Therefore in a general way we must keep in mind that the diagnosis of the disease has an importance, and an importance on which one cannot have the slightest doubt, not only from the point of view of the prognosis as it is believed by the unicists, but from the point of view of the therapeutics, because it may have all sorts of extremely important consequences. The kentian homoeopaths have the habit of saying that practice must be based purely on symptoms and that the diagnosis of the disease has no importance for the treatment; and that it is important only from the point of view of prognosis. This idea is absolutely erroneous and we will find other important examples of

it.

TONICARDIACS AND HOMOEOPATHY

Now I must speak on the question of the relation between the toni-cardiacs and symptomatic and etiologic homoeopathic treatment.

This is important as regards asystole. There are cases where we are forced to apply some toni-cardiacs. In a general way we may use them in minimum doses. We agree with the official school in these cases but rather with the minimalists than with the maximalists and by so doing we will have good results keeping a good relation with our therapeutics. Let us not trust Oubain given intravenously repeated daily for ten days, which does not agree well with Homoeopathy. Oubain for example is good for acute heart weakness. It is a marvellous remedy in this case. But in chronic cases this medicine is used in intravenous injections and in repeated doses. I have often observed that it does not succeed well. By this kind of application of medicine, we get only a momentary amelioration after which there is established a kind of obstruction. We may say that the heart having made its last attempt has become completely tired.

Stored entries
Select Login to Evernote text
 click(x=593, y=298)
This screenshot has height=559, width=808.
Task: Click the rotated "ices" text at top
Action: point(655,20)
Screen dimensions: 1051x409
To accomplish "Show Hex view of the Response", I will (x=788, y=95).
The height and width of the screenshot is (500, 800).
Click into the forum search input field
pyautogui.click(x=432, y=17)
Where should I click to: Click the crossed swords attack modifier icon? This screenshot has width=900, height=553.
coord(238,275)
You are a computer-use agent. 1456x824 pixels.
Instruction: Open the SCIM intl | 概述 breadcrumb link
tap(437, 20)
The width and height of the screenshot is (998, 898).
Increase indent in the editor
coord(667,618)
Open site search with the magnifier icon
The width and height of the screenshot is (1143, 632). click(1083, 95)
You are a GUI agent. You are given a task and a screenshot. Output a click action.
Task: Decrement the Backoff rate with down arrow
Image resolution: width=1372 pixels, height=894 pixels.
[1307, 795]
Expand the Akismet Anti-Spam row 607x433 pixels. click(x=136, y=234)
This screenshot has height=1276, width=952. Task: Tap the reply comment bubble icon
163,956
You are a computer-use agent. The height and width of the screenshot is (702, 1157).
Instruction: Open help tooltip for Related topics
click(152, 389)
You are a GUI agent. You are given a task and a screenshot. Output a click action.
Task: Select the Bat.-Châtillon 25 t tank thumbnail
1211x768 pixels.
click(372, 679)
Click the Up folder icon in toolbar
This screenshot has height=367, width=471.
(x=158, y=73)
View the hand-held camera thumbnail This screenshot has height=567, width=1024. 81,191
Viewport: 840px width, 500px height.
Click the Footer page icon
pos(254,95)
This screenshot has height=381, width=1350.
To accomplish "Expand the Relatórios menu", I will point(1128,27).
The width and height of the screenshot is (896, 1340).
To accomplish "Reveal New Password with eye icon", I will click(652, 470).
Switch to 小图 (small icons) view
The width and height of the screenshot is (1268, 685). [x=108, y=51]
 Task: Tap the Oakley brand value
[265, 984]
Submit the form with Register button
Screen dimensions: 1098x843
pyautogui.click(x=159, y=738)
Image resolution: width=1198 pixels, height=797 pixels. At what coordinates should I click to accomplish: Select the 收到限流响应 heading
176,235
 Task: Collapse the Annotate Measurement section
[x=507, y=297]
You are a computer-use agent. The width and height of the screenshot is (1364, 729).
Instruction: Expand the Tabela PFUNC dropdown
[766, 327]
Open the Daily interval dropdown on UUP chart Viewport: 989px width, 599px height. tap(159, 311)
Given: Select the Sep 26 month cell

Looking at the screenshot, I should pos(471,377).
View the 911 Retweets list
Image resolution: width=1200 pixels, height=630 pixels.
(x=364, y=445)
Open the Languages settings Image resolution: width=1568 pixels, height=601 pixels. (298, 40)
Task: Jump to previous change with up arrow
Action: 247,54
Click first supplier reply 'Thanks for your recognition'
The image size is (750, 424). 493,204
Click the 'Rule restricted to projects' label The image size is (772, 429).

Requirement A: According to the homoeopathy text, what condition is Oubain good for?
Requirement B: Please write out the part of the homoeopathy text that opens with the words "Therefore in a" and closes with "etiologic homoeopathic treatment.", substituting "outlook" for "prognosis".
The items have nothing to do with this work.

Written solution A: Acute heart weakness.

Written solution B:
Therefore in a general way we must keep in mind that the diagnosis of the disease has an importance, and an importance on which one cannot have the slightest doubt, not only from the point of view of the outlook as it is believed by the unicists, but from the point of view of the therapeutics, because it may have all sorts of extremely important consequences. The kentian homoeopaths have the habit of saying that practice must be based purely on symptoms and that the diagnosis of the disease has no importance for the treatment; and that it is important only from the point of view of outlook. This idea is absolutely erroneous and we will find other important examples of

it.

TONICARDIACS AND HOMOEOPATHY

Now I must speak on the question of the relation between the toni-cardiacs and symptomatic and etiologic homoeopathic treatment.